====== Source document

Exploring the world of biodiversity
Whether you're looking for information on a seaslug named after Nelson Mandela or advice on how to deal with fig tree-eating beetles, Museum Online South Africa's Biodiversity Explorer will answer all your questions - and a lot more.
The information-packed website, hosted by Iziko Museums of Cape Town, gives fascinating details about new or little-known species, recent discoveries in the field of biodiversity and today’s threats like anthrax and the HIV/Aids virus.
It has a "Spotlight On" section, listing interesting developments on the biodiversity front and a "Shadow Falls On" section about the latest bugs or pests and how to deal with them.
The site has a comprehensive search facility with an extensive database on fauna and flora, not necessarily specific to southern Africa.
On the Mandelia microcornata seaslug, named after Nelson Mandela by two marine biologists who discovered it, Angel Valdes and Terry Gosliner, Biodiversity Explorer says: "It is regarded as something of an honour to have a species of organism named after you.

============
====== Supplied material

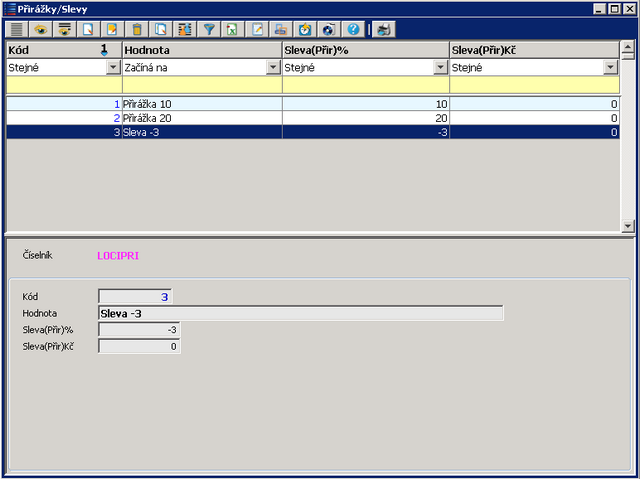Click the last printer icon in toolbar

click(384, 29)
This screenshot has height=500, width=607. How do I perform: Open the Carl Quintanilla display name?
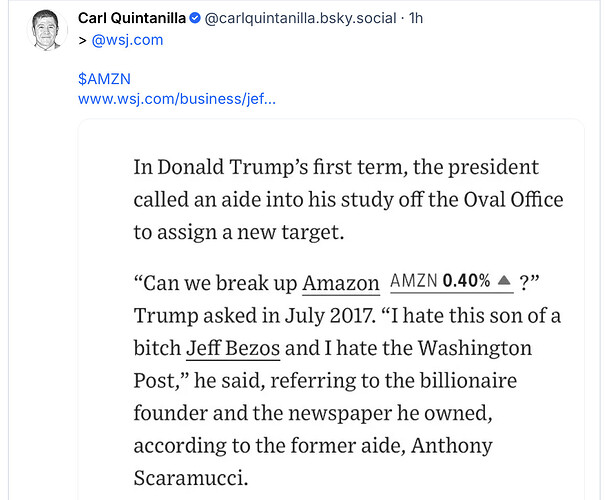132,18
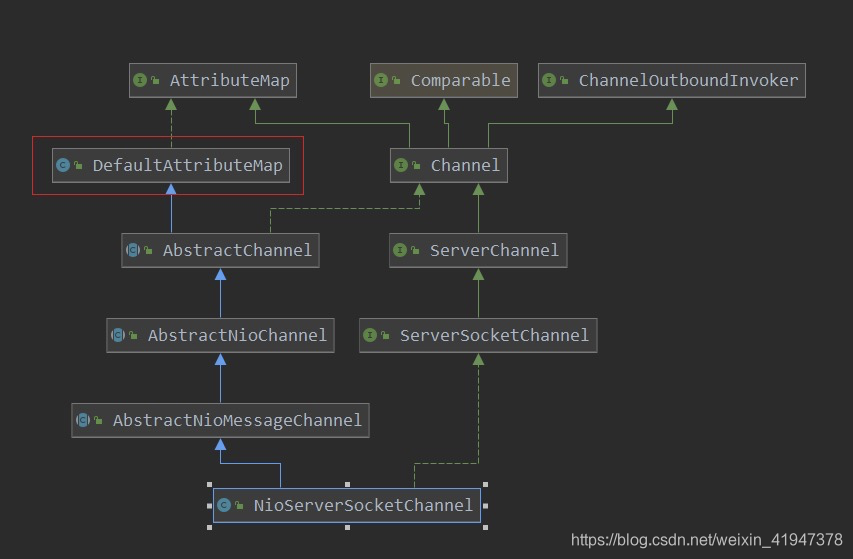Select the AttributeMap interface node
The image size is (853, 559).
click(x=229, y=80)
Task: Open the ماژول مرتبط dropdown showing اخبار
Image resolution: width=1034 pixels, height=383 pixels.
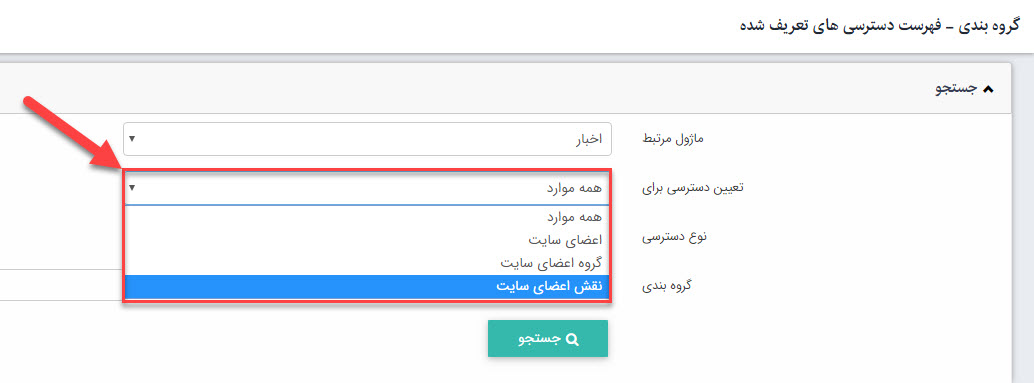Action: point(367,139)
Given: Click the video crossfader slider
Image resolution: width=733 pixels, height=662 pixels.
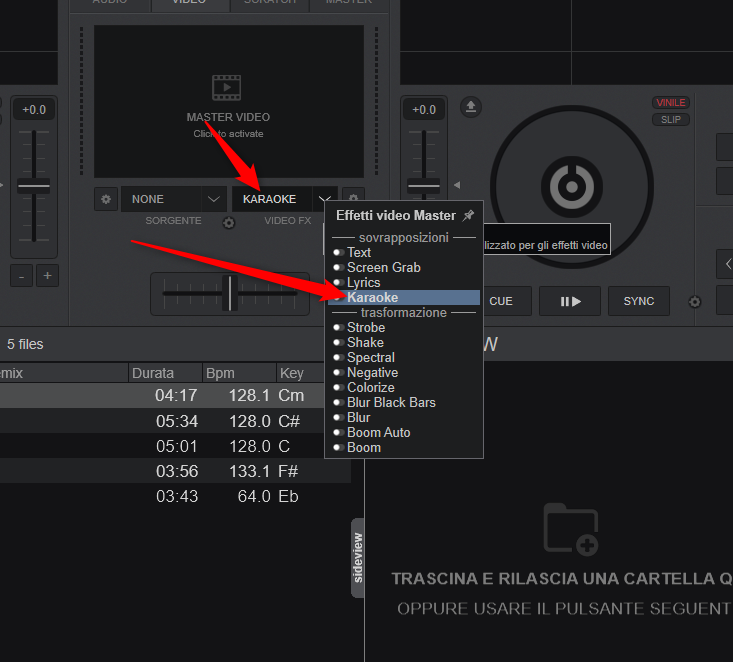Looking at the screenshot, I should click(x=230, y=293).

============
====== Supplied material

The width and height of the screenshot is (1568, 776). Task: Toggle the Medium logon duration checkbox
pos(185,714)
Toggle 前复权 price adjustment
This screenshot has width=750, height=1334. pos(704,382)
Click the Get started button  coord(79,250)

============

→ **Task directions**:
Please explain, using the biodiversity article, how the Biodiversity Explorer helps with pests such as fig tree-eating beetles.

→ **Task response**:
The Biodiversity Explorer has a "Shadow Falls On" section that covers the latest bugs or pests and how to deal with them. That is how it offers advice on problems such as fig tree-eating beetles.